I’m a bit puzzled on how the sub.sample command works. Not really on the normalization as such, but on how to refer to these normalised data downstream. In the SOP for example, I first see a subsampling:
mothur > sub.sample(shared=final.an.shared, size=4601)
followed by otu classification:
mothur > classify.otu(list=final.an.list, name=final.names, taxonomy=final.taxonomy, label=0.03, cutoff=80)
But without refering to the subsample.shared file that the sub.sample command creates.
Does this mean that Mothur automatically uses the normalised data in donwstream commands? If so, does it do so for all downstream commands or only for the one right behind sub.sample? Or only when using the sub.sample command on a shared file? Should you repeat the normalisation if you would for example want to compare two classifications (different cutoffs)? So first sub.sample, then classify.otu, then sub.sample again and classify.otu with other cutoff? This doesn’t seem right.
So, how far does Mothur ‘remember’ to use normalised data? I would guess untill there is another shared file made? Can you do the same with a regular subsampled fasta/names/groups file?
Or is the original shared file normalized? If so, what is then the purpose of the subsample.shared file?
Maybe it’s not the sub.sample command that I’m not quite understanding, but the way shared files are being used.
Just to make sure I’m indeed using normalised datasets when I advocate for it…
Thanks in advance,
So mothur doesn’t remember much. In the sub.sample command we are making a subsampled shared file. In the second command we are classifying OTUs based on the sequences within them. Since the list file wasn’t based on subsampling then those data weren’t subsampled.
Also, I would strongly encourage people to differentiate between normalization and sub-sampling. In mothur-speak, normalization is to get the relative abundance for every OTU, multiply by a common number, and then round everything into an integer. Sub-sampling is to randomly draw the same number of sequences from each sample. I’m personally a bigger fan of sub-sampling/rarefaction than I am of normalization because of how it treats the rarer populations and you are guaranteed to get the same number of sequences in each sample.
OK, I should indeed distinguish between subsampling and normalizing, you’re totally right. I’m also more inclined to go for subsampling than for the real normalization.
So, I should indeed refer to the subsampled datasets each time, that makes sense.
Then my question remains about the SOP pipeline.
In phyloptyping, treemaking, diversity analysis, etc, you indeed refer to the .subsample. files each time, but at OTU classification, as I pointed out above, you don’t. Still, you do perform a subsampling right before the OTU classification. So what’s the rationale behind this specific subsampling step? I guess it is useful for downstream applications (like the alpha diversity and such). But still, why not doing the OTU classification on the subsampled dataset?

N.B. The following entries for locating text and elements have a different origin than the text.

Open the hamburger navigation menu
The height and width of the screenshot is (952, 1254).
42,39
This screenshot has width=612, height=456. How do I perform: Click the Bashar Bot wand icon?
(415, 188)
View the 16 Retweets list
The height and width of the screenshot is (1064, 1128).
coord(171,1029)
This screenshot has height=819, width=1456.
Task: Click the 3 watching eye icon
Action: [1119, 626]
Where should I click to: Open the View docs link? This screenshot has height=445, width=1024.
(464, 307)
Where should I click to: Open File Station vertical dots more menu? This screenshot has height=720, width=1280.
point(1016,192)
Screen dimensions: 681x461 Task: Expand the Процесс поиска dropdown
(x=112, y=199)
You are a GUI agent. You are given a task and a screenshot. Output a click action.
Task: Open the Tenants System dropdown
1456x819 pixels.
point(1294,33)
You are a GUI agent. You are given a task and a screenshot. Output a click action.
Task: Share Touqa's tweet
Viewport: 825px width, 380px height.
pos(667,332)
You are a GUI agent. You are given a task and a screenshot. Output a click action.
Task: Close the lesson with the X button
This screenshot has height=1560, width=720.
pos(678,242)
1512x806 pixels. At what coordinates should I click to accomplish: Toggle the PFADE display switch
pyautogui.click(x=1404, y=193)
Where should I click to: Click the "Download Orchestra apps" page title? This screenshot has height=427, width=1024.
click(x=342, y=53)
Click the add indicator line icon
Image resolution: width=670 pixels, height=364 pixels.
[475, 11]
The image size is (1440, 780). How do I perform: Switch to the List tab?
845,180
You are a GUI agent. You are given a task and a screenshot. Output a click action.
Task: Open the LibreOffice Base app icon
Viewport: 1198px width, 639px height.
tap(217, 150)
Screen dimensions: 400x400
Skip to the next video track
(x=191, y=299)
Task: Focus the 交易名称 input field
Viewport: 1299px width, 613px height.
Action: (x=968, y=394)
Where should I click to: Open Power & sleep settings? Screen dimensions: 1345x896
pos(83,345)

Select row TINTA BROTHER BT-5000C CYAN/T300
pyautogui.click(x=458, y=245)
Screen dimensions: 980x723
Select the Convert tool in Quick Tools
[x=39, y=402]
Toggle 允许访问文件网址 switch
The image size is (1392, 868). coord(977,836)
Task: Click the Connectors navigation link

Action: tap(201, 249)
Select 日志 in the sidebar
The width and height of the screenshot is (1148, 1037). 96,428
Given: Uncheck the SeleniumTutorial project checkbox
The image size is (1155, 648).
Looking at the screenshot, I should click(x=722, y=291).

Sorry if this is a confusing question, but, well, I am confused…
So that sub-sampling is to have a shared file for all of the downstream analyses. I didn’t use subsampled data for the otu classification because I wanted to have as many sequences as possible in each OTU to base the classification on. The sub-sampling isn’t because we don’t trust the data, but because we have different numbers of samples.
Ahaaa, so, for classification, the number of sequences should logically be maximal, but for other analyses like tree builing and diversity analysis, the OTU data can be standardized by subsampling to minimize bias by false OTUs.
Yesssss, I get it now! It perfectly makes sense.
THANKS for your patience
I am probably missing the obvious, but when I use sub-sampled data for analysis, I only have ~9000 OTUs, and they are listed (for instance in corr.axes command or the final.an.0.03.subsample.shared) as “OTU1, OTU2” etc. But when I go back to final.an.0.03.cons.taxonomy I have OTUs listed up to 15800, so obviously not the same ones. How do I figure out the taxonomy for my OTUs after they have been subsampled?
If you subsample a shared file, the column headings in the new shared file will correspond to the OTU numbers in the cons.taxonomy file. Is this what you mean?
Yes, I think so? The problem is that every time I subsample and do an analysis, the OTUs in the output seem to get re-numbered 1 to n, and n is less than the number of OTUs in cons.taxonomy so they clearly don’t correspond. I assume there is some simple way to use the subsample.shared file to link the OTUs from the analysis (for instance, the distance matrix->nmds->corr.axes, where I want to know which OTUs correspond to the axes, and then use cons.taxonomy to find their identify) to the larger number of OTUs in the cons.taxonomy. I’ve been following the Schloss SOP fairly faithfully, skipping the phylotype() because it is buggy, but I don’t see anything in the SOP addressing this.
Just looked over it and yes, the subsample.shared is totally OK, it is the output for corr.axes which gives “1,2,3,…n” in the OTU column, where n<total OTUs and the OTUs do not correspond at all to subsample.shared.